Reproduce verbatim every line from the one containing "first (778, 126)" through the final line of the items, with both of those lines included.

** begin Material provided **

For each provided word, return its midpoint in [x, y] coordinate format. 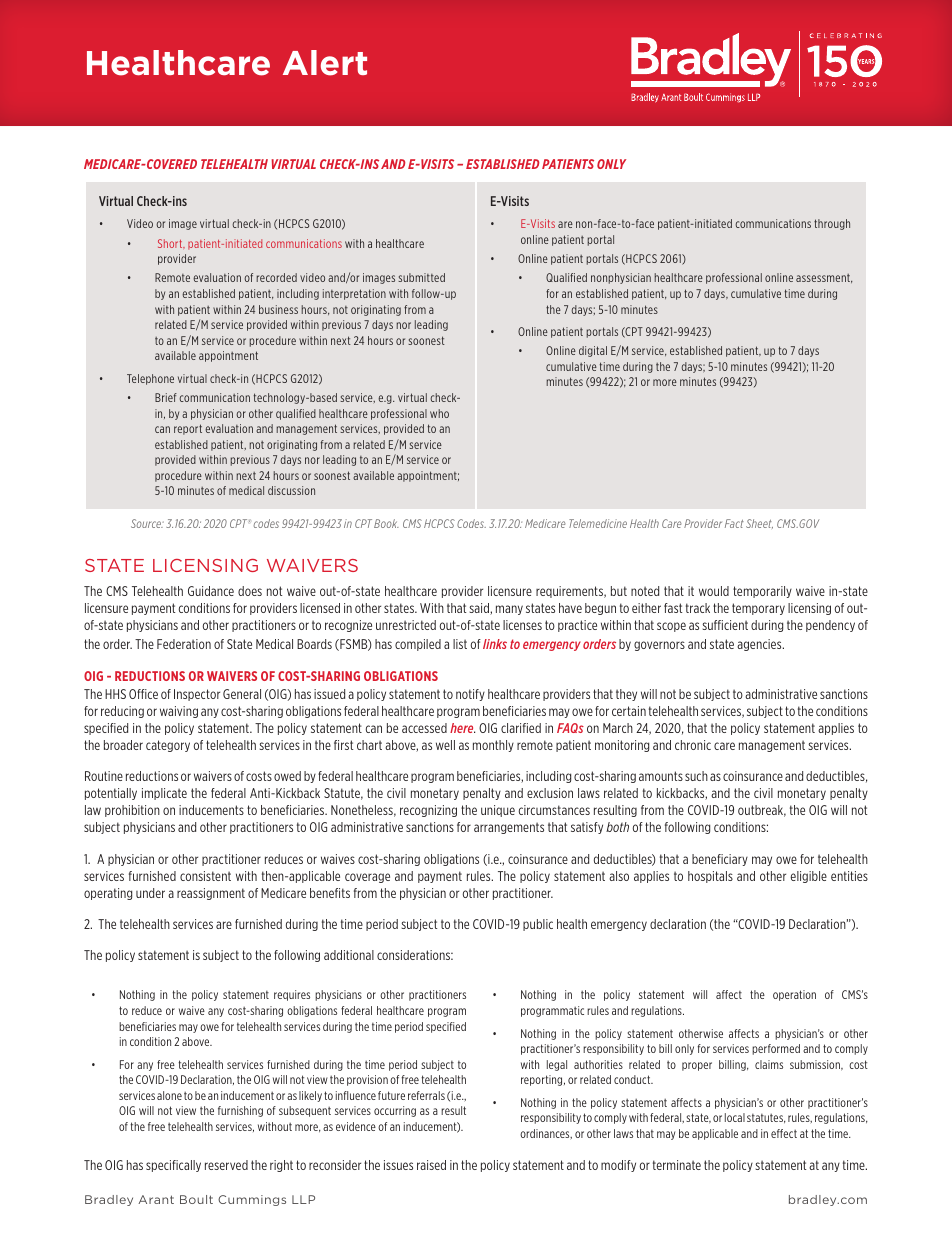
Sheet [759, 524]
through [832, 224]
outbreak [762, 811]
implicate [164, 794]
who [439, 413]
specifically [173, 1166]
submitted [421, 277]
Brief [166, 397]
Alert [325, 63]
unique [498, 811]
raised [431, 1165]
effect [784, 1133]
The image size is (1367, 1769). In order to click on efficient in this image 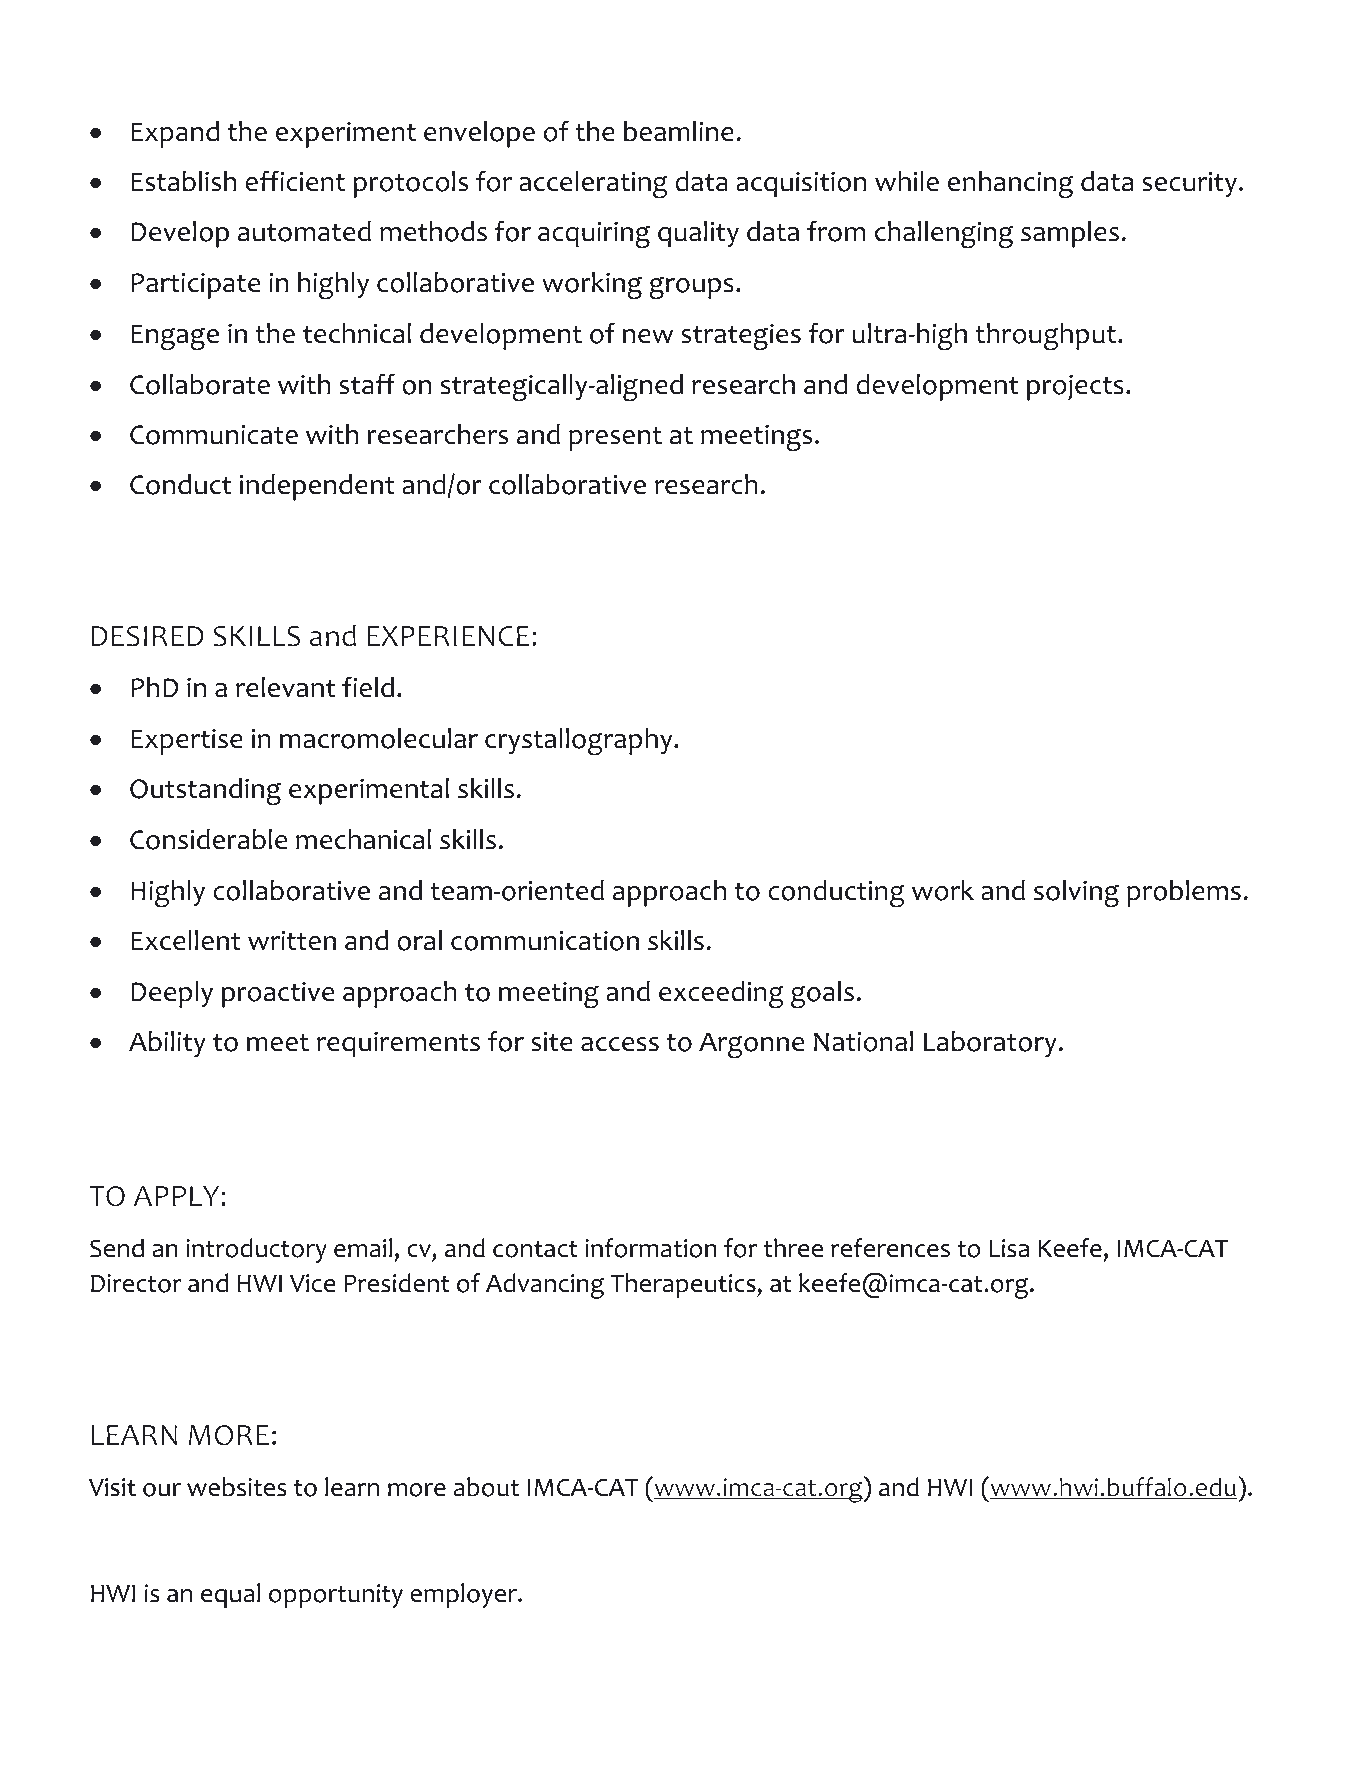, I will do `click(295, 181)`.
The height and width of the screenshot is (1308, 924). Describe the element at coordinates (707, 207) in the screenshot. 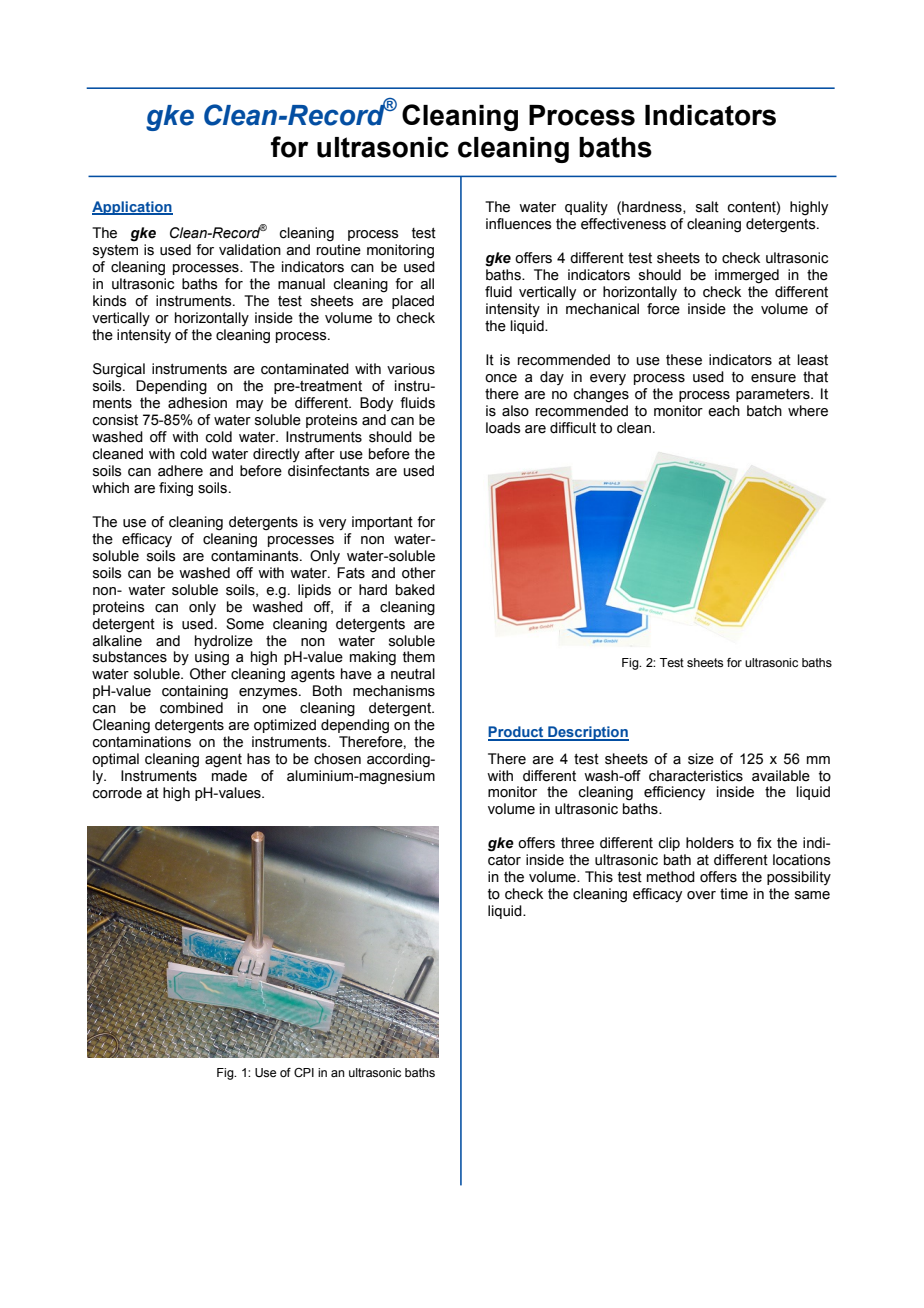

I see `salt` at that location.
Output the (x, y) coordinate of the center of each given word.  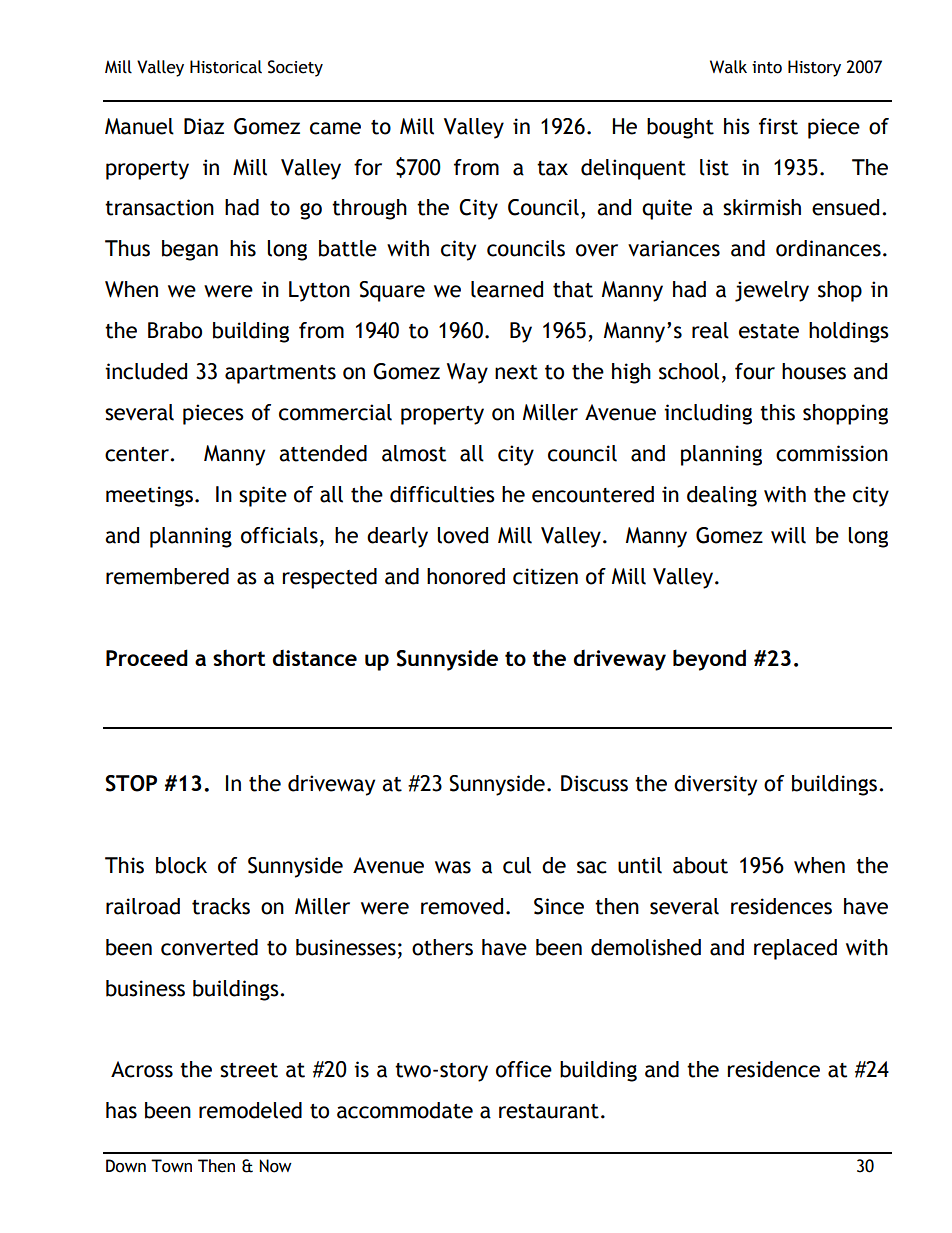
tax (552, 168)
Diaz (204, 126)
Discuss (594, 783)
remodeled (250, 1110)
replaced (795, 949)
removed (462, 906)
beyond (709, 660)
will (788, 535)
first (778, 126)
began (190, 250)
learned (507, 289)
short (239, 658)
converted (209, 947)
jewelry (772, 291)
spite (263, 496)
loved (463, 535)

** end Material provided **

-- Written answer --
first (778, 126)
began (190, 250)
learned (507, 289)
short (239, 658)
converted (209, 947)
jewelry (772, 291)
spite (263, 496)
loved (463, 535)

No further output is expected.